Andras had the nerve to actually flinch as if he was surprised. The cruel line of his lips thinned momentarily before he looked away. “You seemed . . . uneasy.”
“Uneasy? On our way to gently lay our necks on Hell’s chopping block for the good of the cause? Uneasy in a void-like prison made by our enemy? What a stunning deduction.” Hero’s stomach roiled behind his protective wall of snark. His loathing for the demon beside him was the only thing that kept his mask in place. “Are all demons so astute? No, of course not; otherwise you wouldn’t have lived the last year inside a tchotchke.” It was a word Hero had just learned from a Slavic book, and delightful to enunciate with a sneer.

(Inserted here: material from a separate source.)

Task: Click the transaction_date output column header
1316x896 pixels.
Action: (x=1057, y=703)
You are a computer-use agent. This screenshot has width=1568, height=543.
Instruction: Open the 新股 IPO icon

To Hero’s horror, Andras actually smiled at that, before getting his expression under control. He lifted his chin and looked away. “I didn’t mean—”
“Oh, you mean,” Hero growled. “You mean everything. You are planning something, don’t deny it.” The pent-up feelings—of rage, of fear, of everything that had started when this one frivolous little snake had decided to meddle and play at king—they all bubbled up and drew Hero to a halt. He stabbed a finger in Andras’s face. “You—I see you. Don’t think you’re fooling all of us. There’s no redemption story for you here, demon. You are fallen and irredeemable and I don’t know what you are planning, but I will stop you. And if you so much as inconvenience them”—Hero pointed his finger ahead, where Claire and Rami had begun to approach an end to the endless corridor—“Heaven’s wrath will seem like a mere slap compared to what I’ll do to you.”